The LF-APRV can control the relay valve through the cooperative work of three high-speed solenoid valves to complete electronic control braking, manual control braking, and emergency braking in the case of electric control failure. The high-speed switching valve is mainly responsible for the switching between the electronic control circuit and the manual control circuit. The high-speed switching valve is powered on to connect the electronic control circuit. The high-speed inlet valve and the high-speed exhaust valve adjust the output pressure of the LF-APRV through continuous action. When the system is in the manually controlled braking mode or when the electronic control fails, the three high-speed solenoid valves return to the default state at the same time. The high-speed switching valve connects to the manual control circuit, the high-speed inlet valve is open as normal, and the high-speed exhaust valve is closed as normal. The compressed air from the pedal valve can control the relay valve through the high-speed switching valve and the high-speed inlet valve to complete the braking.
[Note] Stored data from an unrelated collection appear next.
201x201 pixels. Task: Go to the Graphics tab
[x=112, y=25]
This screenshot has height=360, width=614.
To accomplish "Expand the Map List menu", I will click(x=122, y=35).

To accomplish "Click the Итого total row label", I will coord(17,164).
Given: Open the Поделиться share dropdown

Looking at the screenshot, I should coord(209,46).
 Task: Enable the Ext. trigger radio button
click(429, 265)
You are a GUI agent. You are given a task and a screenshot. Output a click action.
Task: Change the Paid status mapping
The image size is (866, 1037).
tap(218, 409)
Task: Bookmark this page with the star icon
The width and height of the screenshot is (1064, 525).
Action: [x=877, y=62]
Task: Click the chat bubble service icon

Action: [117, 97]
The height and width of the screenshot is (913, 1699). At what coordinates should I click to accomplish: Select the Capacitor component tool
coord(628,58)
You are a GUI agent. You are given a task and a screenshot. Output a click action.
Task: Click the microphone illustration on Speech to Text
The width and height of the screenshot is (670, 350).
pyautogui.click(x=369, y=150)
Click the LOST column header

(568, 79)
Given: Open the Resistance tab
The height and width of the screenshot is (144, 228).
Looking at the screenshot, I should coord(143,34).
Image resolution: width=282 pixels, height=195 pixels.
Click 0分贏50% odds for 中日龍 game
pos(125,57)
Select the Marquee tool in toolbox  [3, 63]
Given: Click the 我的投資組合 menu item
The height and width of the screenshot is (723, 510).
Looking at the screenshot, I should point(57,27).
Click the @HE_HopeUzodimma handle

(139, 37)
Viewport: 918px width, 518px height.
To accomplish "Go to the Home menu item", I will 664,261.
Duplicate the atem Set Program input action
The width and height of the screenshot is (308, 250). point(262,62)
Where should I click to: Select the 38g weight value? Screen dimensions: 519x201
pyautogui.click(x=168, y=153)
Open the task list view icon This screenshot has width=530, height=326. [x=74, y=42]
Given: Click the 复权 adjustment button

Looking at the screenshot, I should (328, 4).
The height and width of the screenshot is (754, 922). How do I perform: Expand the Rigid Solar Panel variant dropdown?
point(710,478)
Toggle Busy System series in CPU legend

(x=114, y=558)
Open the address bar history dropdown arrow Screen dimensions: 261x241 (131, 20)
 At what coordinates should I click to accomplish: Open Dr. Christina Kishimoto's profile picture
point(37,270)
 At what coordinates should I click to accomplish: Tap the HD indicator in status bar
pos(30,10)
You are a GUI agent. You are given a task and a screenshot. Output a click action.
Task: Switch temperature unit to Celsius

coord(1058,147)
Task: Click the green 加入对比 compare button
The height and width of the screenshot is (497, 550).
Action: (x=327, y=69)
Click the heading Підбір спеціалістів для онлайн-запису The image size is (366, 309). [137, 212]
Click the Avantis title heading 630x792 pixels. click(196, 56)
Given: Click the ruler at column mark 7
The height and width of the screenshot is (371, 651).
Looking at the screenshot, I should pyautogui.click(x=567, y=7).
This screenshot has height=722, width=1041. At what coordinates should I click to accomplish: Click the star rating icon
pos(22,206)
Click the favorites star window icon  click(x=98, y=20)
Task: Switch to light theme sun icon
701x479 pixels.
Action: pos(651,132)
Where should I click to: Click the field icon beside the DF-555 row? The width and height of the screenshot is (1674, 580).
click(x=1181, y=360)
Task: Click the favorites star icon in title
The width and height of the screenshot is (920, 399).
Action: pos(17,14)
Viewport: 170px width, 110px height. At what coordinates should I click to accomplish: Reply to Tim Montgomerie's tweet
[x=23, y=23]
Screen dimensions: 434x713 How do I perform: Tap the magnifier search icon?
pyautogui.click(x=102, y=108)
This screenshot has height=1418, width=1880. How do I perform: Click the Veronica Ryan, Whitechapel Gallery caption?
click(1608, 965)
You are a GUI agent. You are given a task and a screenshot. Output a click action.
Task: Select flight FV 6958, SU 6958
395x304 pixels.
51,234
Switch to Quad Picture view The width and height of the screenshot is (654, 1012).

3. Theoretical Analysis and Simulation Model of Pressure Regulation Characteristics of the LF-APRV in the ECPBS in Commercial Vehicles

3.1. Theoretical Analysis of Pressure Regulation Characteristics of the LF-APRV in the ECPBS in Commercial Vehicles

The LF-APRV is mainly composed of a high-speed solenoid valve and a relay valve. Their flow characteristics and the movement of the piston and valve core jointly determine the outlet pressure response of the LF-APRV. The solenoid valve and relay valve open or close through the movement of the valve core, and the movement of the valve core changes the flow area of the valve port. Therefore, the valve port is equivalent to a variable orifice, and the mass flow rate of the gas flowing through the variable orifice can be calculated by Equation (1) [19]:

$$G=\{\begin{array}{cc}S{P}_u·\sqrt{\frac{\lambda }{RT}}{\left(\frac{2}{\lambda +1}\right)}^{\frac{\lambda +1}{2(\lambda -1)}}\hfill & \hfill 0<\frac{P_b}{P_u}\le b\\ S{P}_u·\sqrt{\left[{(\frac{P_b}{P_u})}^{\frac{2}{\lambda }}-{(\frac{P_b}{P_u})}^{\frac{\lambda +1}{\lambda }}\right]\frac{2\lambda }{RT(\lambda -1)}}\hfill & \hfill b<\frac{P_b}{P_u}<1\end{array}$$

(1)

where G is the gas mass flow rate (kg/s), T is the absolute temperature of gas (K), P_u is upstream pressure (Pa), R is the gas constant, P_b is the downstream pressure (Pa), b is the critical pressure ratio, S is the effective circulation area (m²), and $\lambda$ is the thermal insulation coefficient.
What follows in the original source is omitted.